I’ve edited this file so that those lines contain the following:

@define-color theme_titlebar_background rgb(71,80,87);
@define-color theme_titlebar_foreground rgb(252,252,252);
@define-color theme_titlebar_background_light #eff0f1;
@define-color theme_titlebar_foreground_backdrop rgb(189,195,199);
@define-color theme_titlebar_background_backdrop rgb(239,240,241);
@define-color theme_titlebar_foreground_insensitive rgb(189,195,199);
@define-color theme_titlebar_foreground_insensitive_backdrop rgb(189,195,199);

This silences the complaint(s), but doesn’t address the underlying question of how colors.css was broken in the first place. I suspect it is some KDE/plasma issue, but I know little or nothing about those components.

I’m surfacing this in hopes that it is helpful to those who know more all this.

Hi Tom,

For what it’s worth, I’ve experienced the same issue with a Linux 20.3 Cinnamon DE install. $HOME (separate partition) still had vestiges of the previous OpenSuSE Leap 15.3, which may have contributed to the problem. I only experienced it when opening the terminal and xcowsay ran to show something from the fortune files.

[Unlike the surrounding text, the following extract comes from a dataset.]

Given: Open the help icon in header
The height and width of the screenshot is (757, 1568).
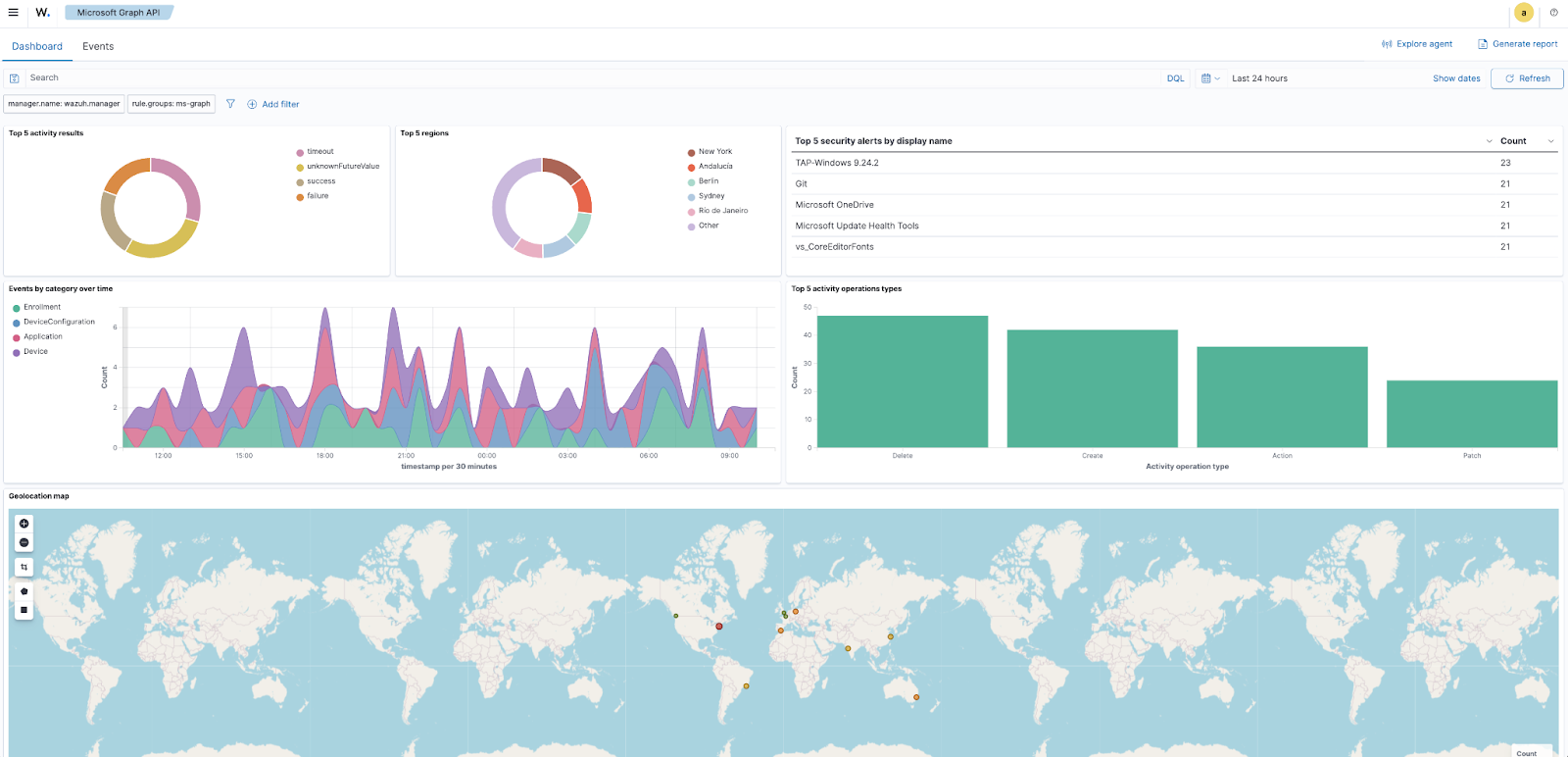Looking at the screenshot, I should pyautogui.click(x=1553, y=13).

It didn’t occur with the Leap install.

If you wouldn’t mind me asking, where did you get the replacement values for the rgb() calls? I was more of a database guy in my sysadmin days and never got into the style sheet arena.

Cheers!

Michael

Who knows WHY?? KDE 5.x was, is, and will be a problem from the start. You have to now hack KDE 5.x to solve a problem that did not exist in KDE 4.14. For one thing when I now login I have a choice of KDE Plasma Wayland and KDE Plasma X11. Nor is this problem restricted to KDE but applies to every other DE. but is most prevalent in KDE Plasma – hangs, login loops etc., etc. etc. The way I have sort of got around it is to get rid of SDDM, and use LightDM.

If you have an adventuresome soul, install sublime and see if you still have the same problem.

D’Cat

My most recent install of RL v8.5 + Plasma locks up during login if I make the mistake of choosing “Wayland”. It seems to work fine with “Xll”.

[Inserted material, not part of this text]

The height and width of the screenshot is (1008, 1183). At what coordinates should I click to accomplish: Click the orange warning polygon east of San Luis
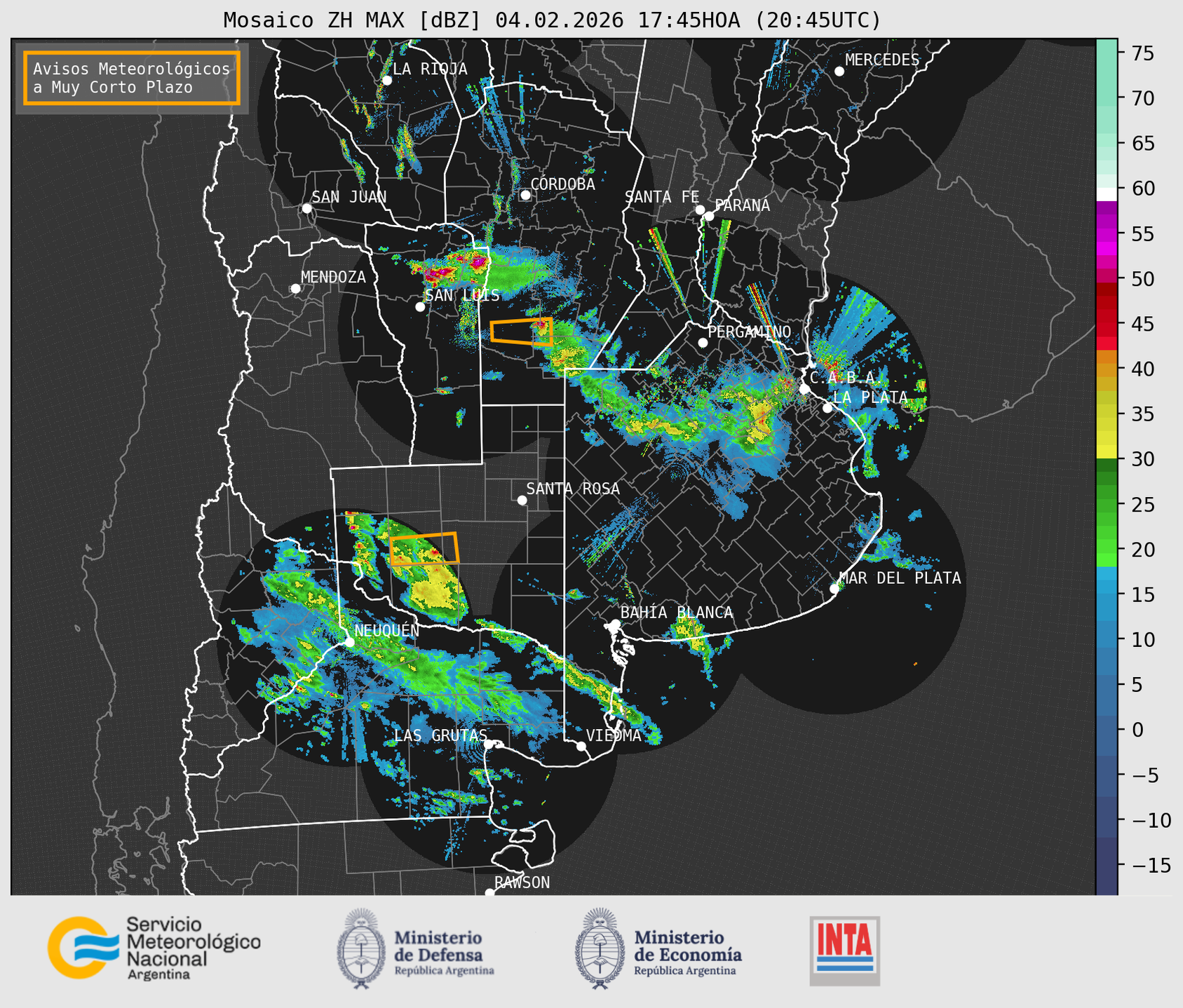click(521, 331)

I haven’t dug into it yet, and probably wont. It’s just a file server, I need only occasional desktop access.

Ah!!! This is a problem of RHEL and all its siblings. For reasons unknown RHEL decides to give you a “choice” of Wayland & X11 be it for GNOME, MATE, Xfce, et al. always a choice of the two. “Wayland” is still “experimental”. In KDE the problems you will encounter are more pronounced in KDE than any other DE. Thus if you choose say KDE Plasma X11 you might get into a login loop — it comes up you enter your Password, and then it loops back to asking you for your Password. Now you choose KDE Plasma Wayland,this time it sails through the login your desktop pops up, and then the screen freezes – no mouse, no keyboard, no nothing . Now you reboot and you choose KDE Plasma X11 again, but NOW it sails right through the login and you end up with a working desktop. I suspect that the problem of Wayland not playing nice with X11, plus SDDM . X11 seems to be GNOME centric and is meant to run with GDM, but GDM does not play well with KDE, hence SDDM which does (with GDM you end up with runaway processes which is “solved” by running SDDM rather than GDM. But KDE is so committed to Wayland rather than choosing one or the other and making the various apps to run like a fine Swiss Watch you get a lot of conflicts between X11 and Wayland. The best way to “solve” the problem to say pox on both your houses and run LiightDM rather than SDDM, and run KDE Plasma X11.